Even the Tory former care minister Caroline Dinenage admitted that “no formal impact assessment” had been carried out by her department to review the impact of a no-deal Brexit on disabled people.
According to government data, there are 13.9 million disabled people in the UK. That means disabled people make up 22% of the UK population – more than one in five. Surely policies affecting the lives of so many people should be prioritised? With an election around the corner, politicians would be foolish to underestimate the voting power of such a large proportion of the population.
Disabled and vulnerable people must not be left out when it comes to voting at this election. The postal vote helps those with accessibility issues, but it is also essential that disabled people are visible at polling stations, on election day, to promote inclusion. Plans must consider the weather challenges that come with a December election. There’s now an agency responsible for publishing accessible versions of party manifestos and providing guidance for returning officers to make their polling stations accessible. Resources and infrastructure must be made available to ensure they do so.

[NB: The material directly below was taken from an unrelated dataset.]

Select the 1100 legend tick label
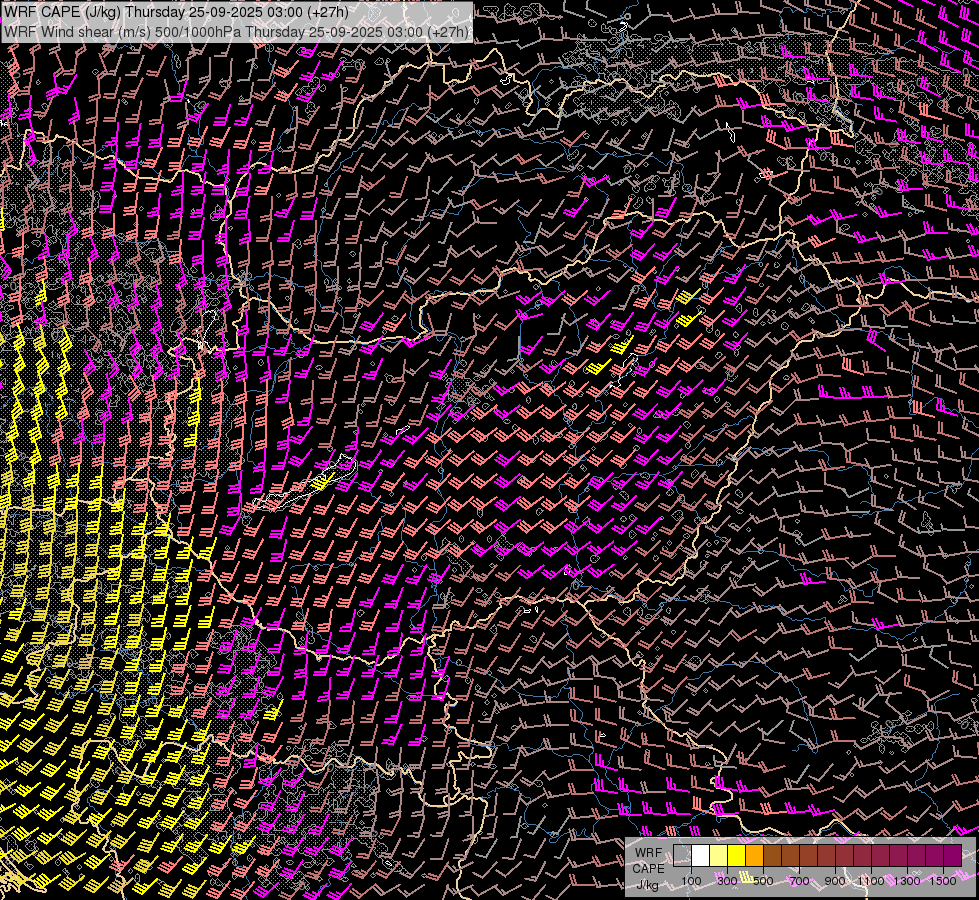Image resolution: width=979 pixels, height=900 pixels. click(871, 881)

Growing up in Kenya, my family and I had to flee my village because the community thought my disability had brought a curse. They wanted to burn our house down. We are a long way from this in the UK, but disability hate crime is on the up, and many disabled people are experiencing poverty and isolation.

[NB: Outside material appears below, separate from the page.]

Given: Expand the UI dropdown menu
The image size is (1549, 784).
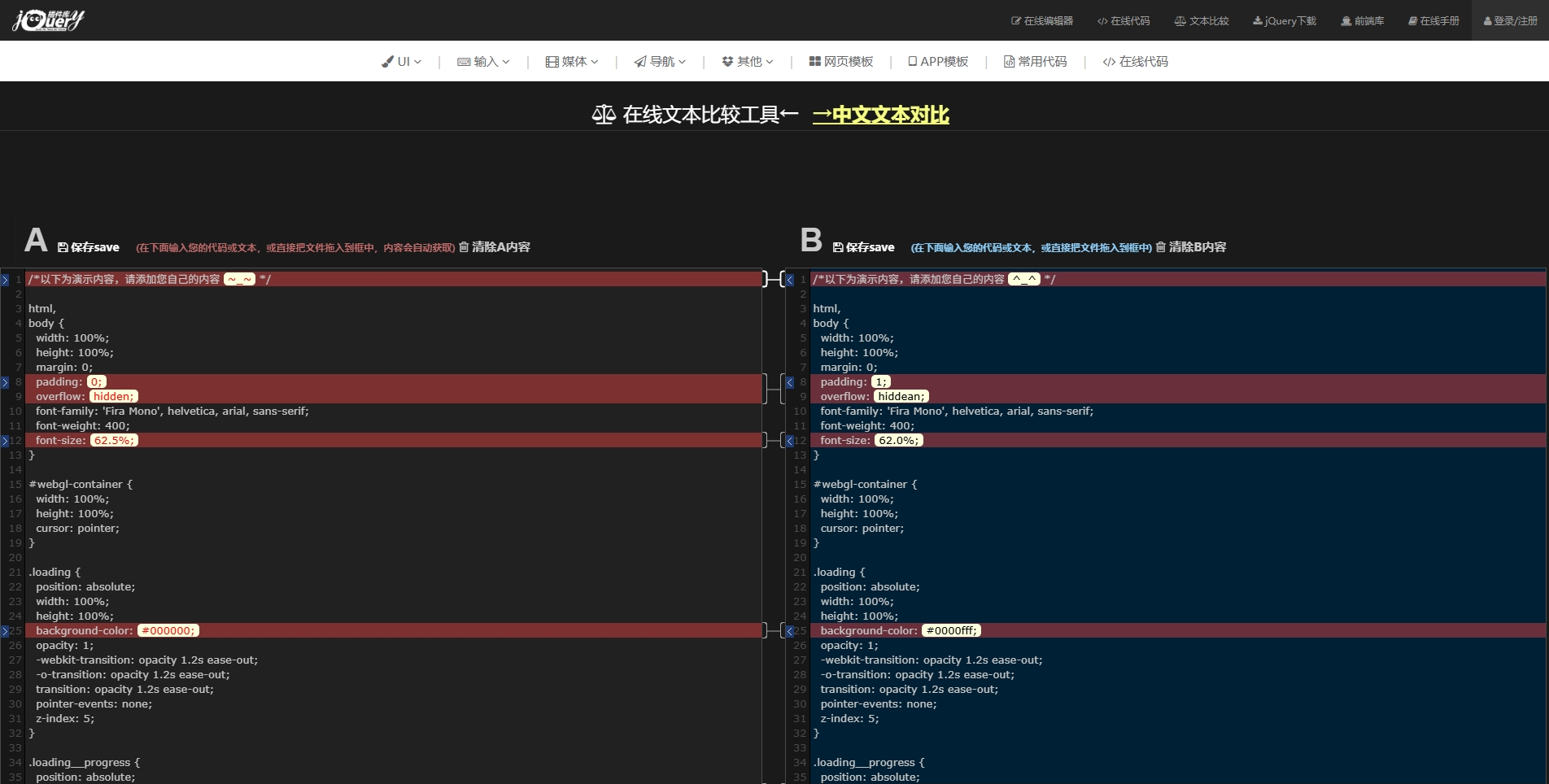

One of the critical steps to real inclusion is the full representation of disabled people in political life – from representation in the electorate via accessible voting through to party membership and leadership roles. Disabled people must be in the room, on panels and in leadership teams.
In a truly inclusive society, it would be the norm to see disabled people represented by and integrated into all areas of political life. Until this happens, our voices remain silent.
I urge every person engaged in politics – from the community level to the national – to make sure you bring disabled people into your movements. Broaden your discussions. You cannot legislate for what you do not know. When society denies disabled people a voice and a platform in the decisions that affect our lives, we are left further and further behind. We need structural, systemic change. Disabled people must get proper access to all aspects of social life, and barriers must be broken down – physical barriers in our society, and mental barriers in people’s assumptions about disability.
We need to reimagine society, with disabled people moved from the shadows to be part of everyday life. Disabled people must be at the centre of discussions; their perspectives and solutions are urgently needed to make society inclusive and equitable. And that goes too for Brexit preparations, otherwise the rights of disabled people in the UK could be seriously and unfairly damaged.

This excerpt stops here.